* Work to do: According to the RRAM page text, where do the filaments appear to form in polycrystalline materials?

* Page text:
In polycrystalline materials, the filaments appear to form along grain boundaries between crystals [7].  For amorphous material there are no grain boundaries, but the material is reported to be able to withstand more cycles before failure [1].

RRAM might also be produced with a simple single resistor cross-point array (no transistor per cell required).  Figure 1 shows an array where the each cell is addressed by a row and a column.  The conduction in the row/column pair determines if the cell is set or reset (conductive or insulating).  This arrangement has the distinct advantage of allowing the memory array to be printed on top of a logic circuit.  Active circuits are required only for the address circuitry, allowing a large memory array to be added with little additional silicon area. 

Figure 1: Cross-point RRAM cell

That is the good news.  Now for the bad news.  What are the technology challenges that prevent you from enjoying this technology today?

The first issue is one of measurement noise.  With atomic spacing causing the difference between a set and a reset state, there is some uncertainty in the answer.  Sometimes, a bit will not program.  Nimal Ramaswamy of Micron [3] reported that random bits in a large array failed any given write operation.  There was an average number of failures for each write of a large array, but different bits failed each time.  Every bit apparently has the same probability of failure.

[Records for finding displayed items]

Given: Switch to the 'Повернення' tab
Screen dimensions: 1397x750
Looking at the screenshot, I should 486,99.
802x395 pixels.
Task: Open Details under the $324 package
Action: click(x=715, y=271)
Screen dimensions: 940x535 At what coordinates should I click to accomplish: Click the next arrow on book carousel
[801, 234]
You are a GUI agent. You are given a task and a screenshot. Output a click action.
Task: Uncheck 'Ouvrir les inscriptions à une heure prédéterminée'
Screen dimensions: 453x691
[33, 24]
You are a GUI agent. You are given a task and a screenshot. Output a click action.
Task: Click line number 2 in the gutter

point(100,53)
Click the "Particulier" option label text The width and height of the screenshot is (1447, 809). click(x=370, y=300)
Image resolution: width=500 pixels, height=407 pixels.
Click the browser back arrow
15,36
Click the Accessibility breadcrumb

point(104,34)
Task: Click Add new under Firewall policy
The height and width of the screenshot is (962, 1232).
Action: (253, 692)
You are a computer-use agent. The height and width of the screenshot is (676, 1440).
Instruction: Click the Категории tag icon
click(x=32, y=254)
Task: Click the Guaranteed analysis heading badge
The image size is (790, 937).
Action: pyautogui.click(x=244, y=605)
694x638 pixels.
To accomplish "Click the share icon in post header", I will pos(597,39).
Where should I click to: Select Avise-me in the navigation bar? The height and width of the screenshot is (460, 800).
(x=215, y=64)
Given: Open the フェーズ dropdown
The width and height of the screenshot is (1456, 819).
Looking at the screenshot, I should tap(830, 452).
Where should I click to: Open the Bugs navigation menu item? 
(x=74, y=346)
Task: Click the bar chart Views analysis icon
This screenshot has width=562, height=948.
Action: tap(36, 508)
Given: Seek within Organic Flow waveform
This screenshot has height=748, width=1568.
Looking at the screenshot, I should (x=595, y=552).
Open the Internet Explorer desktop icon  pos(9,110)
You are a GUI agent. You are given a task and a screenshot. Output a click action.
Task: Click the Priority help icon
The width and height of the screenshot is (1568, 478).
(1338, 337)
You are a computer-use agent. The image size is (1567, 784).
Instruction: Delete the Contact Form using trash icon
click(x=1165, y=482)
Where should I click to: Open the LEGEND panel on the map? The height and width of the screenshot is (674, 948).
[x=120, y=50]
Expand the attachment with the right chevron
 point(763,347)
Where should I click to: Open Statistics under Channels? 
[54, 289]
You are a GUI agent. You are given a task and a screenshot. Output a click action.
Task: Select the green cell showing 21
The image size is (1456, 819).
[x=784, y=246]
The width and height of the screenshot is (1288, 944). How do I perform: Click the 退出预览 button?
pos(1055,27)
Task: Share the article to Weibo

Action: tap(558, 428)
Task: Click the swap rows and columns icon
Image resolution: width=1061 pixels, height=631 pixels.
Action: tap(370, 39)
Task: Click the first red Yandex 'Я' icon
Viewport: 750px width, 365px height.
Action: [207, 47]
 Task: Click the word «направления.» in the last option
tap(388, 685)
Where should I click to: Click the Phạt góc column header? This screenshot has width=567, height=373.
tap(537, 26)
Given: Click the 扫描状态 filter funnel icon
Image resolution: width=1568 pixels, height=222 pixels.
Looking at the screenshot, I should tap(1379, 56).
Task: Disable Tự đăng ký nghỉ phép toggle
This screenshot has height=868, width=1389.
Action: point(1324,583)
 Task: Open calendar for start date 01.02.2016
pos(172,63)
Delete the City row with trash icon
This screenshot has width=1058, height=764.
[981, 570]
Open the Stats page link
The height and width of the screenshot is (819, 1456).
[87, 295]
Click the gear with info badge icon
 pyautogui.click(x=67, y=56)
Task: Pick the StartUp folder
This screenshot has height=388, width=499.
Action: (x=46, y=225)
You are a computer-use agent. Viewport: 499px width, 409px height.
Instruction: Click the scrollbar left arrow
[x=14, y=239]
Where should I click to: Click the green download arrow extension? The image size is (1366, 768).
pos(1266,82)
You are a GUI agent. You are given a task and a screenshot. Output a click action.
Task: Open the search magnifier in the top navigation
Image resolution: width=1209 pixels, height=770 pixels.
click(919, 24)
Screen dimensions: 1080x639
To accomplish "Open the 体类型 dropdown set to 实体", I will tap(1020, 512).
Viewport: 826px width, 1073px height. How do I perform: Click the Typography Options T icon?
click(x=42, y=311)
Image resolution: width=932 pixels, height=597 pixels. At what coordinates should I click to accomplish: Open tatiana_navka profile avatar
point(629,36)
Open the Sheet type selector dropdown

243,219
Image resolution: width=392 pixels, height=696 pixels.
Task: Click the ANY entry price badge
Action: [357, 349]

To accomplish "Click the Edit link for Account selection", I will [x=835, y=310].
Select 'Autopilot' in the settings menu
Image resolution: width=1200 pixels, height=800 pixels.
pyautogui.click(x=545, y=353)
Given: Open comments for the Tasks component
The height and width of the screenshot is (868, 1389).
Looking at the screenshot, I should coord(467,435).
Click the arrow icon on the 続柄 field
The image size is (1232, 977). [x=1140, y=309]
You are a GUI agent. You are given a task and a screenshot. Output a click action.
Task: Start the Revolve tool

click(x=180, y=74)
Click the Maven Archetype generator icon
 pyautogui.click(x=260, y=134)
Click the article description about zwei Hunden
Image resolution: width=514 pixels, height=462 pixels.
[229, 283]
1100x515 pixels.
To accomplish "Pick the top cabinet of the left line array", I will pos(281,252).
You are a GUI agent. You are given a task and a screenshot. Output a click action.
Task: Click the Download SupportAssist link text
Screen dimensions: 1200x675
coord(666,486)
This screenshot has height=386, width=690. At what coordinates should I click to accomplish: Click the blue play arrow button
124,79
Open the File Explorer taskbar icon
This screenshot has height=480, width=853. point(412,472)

* Solution to the problem: Along grain boundaries between crystals.